Coronavirus disproportionately hitting blacks and Latinos
Poverty, underlying health status seen contributing to high disease burden
IT IS BOTH A shocking but also utterly predictable new chapter in the unfolding coronavirus saga. The pandemic sweeping the country appears to be exacting a particularly high toll in black and Latino communities, where both infection rates and deaths appear to be far out of proportion to the groups’ share of the overall population.
A Washington Post analysis says counties that have a majority-black population are experiencing three times the rate of coronavirus infection and six times the death rate of counties with majority-white makeups. In Michigan, which has the third highest number of coronavirus deaths, with 845, blacks account for 33 percent of all cases and about 40 percent of deaths, despite making up only 14 percent of the state’s population.
Higher death rates are being attributed, at least in part, to higher prevalence among blacks of conditions like diabetes, cardiovascular disease, and lung disease — all conditions that put patients at greater risk once they’ve contracted coronavirus.
Surgeon General Jerome Adams, who is only 45, offered poignant first-hand testimony to that issue yesterday, saying he is “prediabetic” and suffers from a heart condition and asthma. “So I represent that legacy of growing up poor and black in America,” he said.
As troubling as the patterns are, they are exactly what public health officials have been warning about.
“We cannot have a conversation about coronavirus without talking about those who are bearing most of the brunt of its consequences,” Dr. Sandro Galea, dean of the Boston University School of Public Health, said more than two weeks ago on the Codcast. “We have a country that is best described as having health haves and health have-nots, and the health have-nots, which are, depending on how you count, the poorest 50 percent or the poorest 80 percent of the population, are going to also suffer most of the consequences of this, of the coronavirus and the approaches to mitigate it.”
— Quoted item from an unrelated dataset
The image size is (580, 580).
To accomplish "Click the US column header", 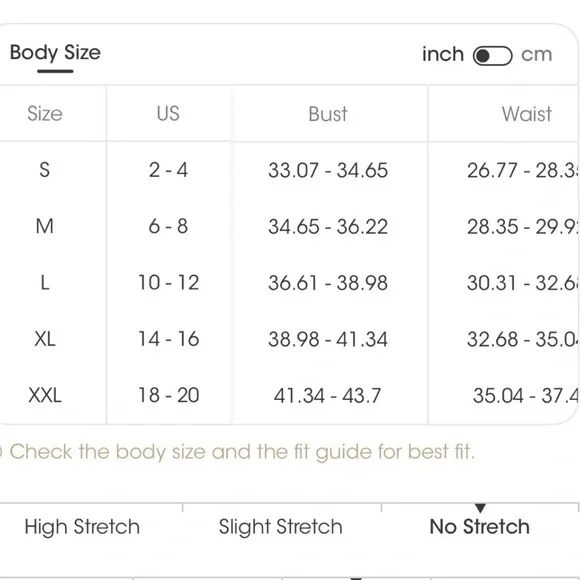I will [x=168, y=113].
Galea is co-chair of a statewide coalition dubbed the Emergency Task Force on Coronavirus and Equity, which issued four urgent recommendations last month of steps the state should take, including a ban on evictions and foreclosures and measures to ensure that those infected have access to safe quarantine housing. Earlier this week, the task force weighed in again, saying the state is falling short.
The Globe’s Marcela García has a gripping account today of how coronavirus is rampaging through Chelsea. Although municipal data across the state are limited, García says the small, heavily Latino city sandwiched against Boston’s northern border has the highest COVID-19 rate in the state, nearly 79 cases per 10,000 residents.
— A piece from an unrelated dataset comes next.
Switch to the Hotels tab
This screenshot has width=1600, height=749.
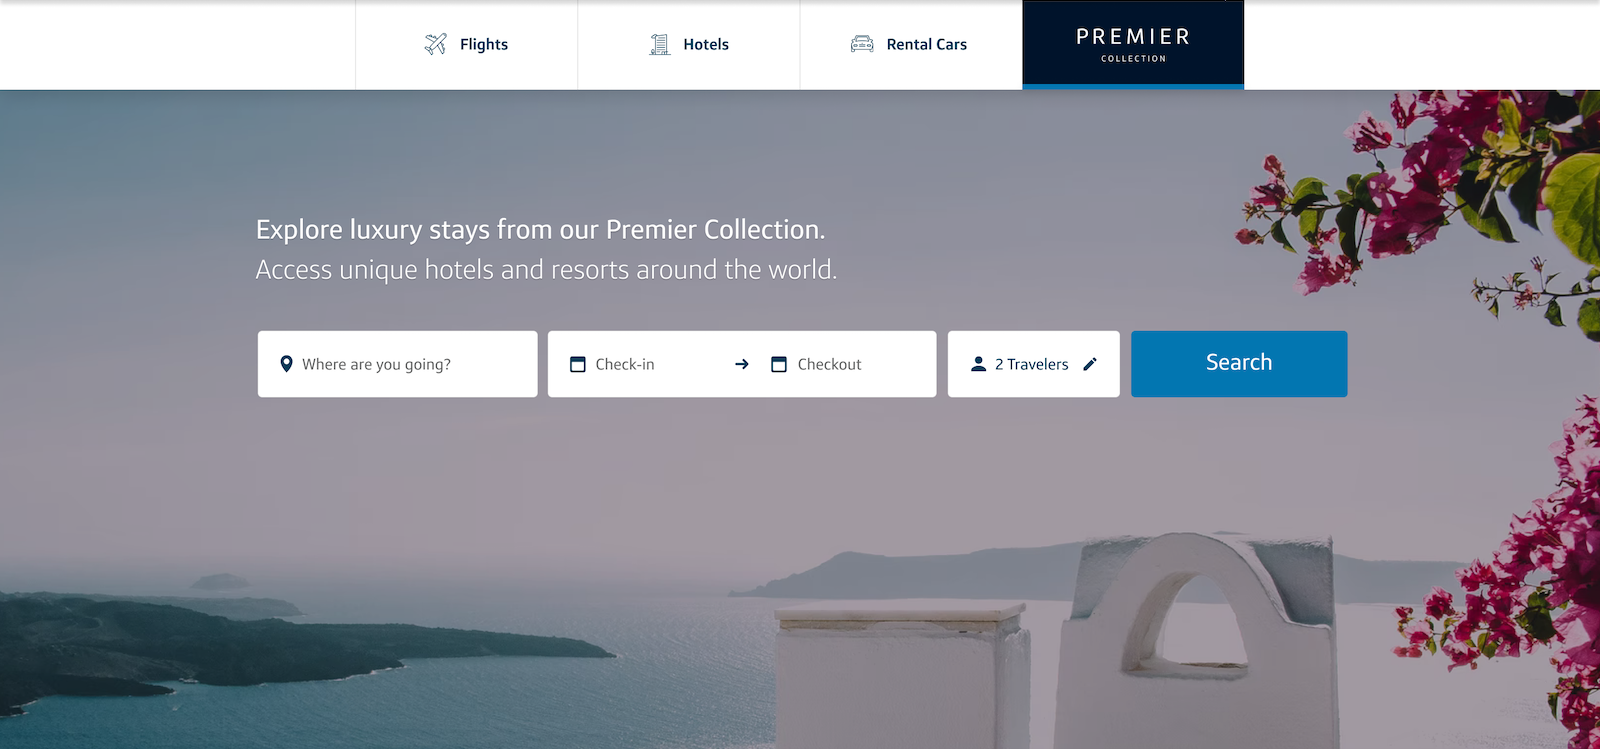689,44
“Deep crises reveal our societal fault lines, and nowhere is that more clear than in Chelsea,” she writes.
García describes a host of factors at play, including lack of attention to social distancing, lack of access to health care, and the preponderance of jobs among low-wage workers that can’t be done while isolating at home.Gladys Vega, director of a Chelsea social service nonprofit, told García that a young undocumented immigrant who recently had a postive coronavirus test showed up at the agency last Friday to get food. Vega chided her for coming in, saying she should have remained at home and telephoned for a delivery of food given her infection status. She then told the woman it was imperative she tell the eight people she shares a three-bedroom apartment with that she is infected with coronavirus.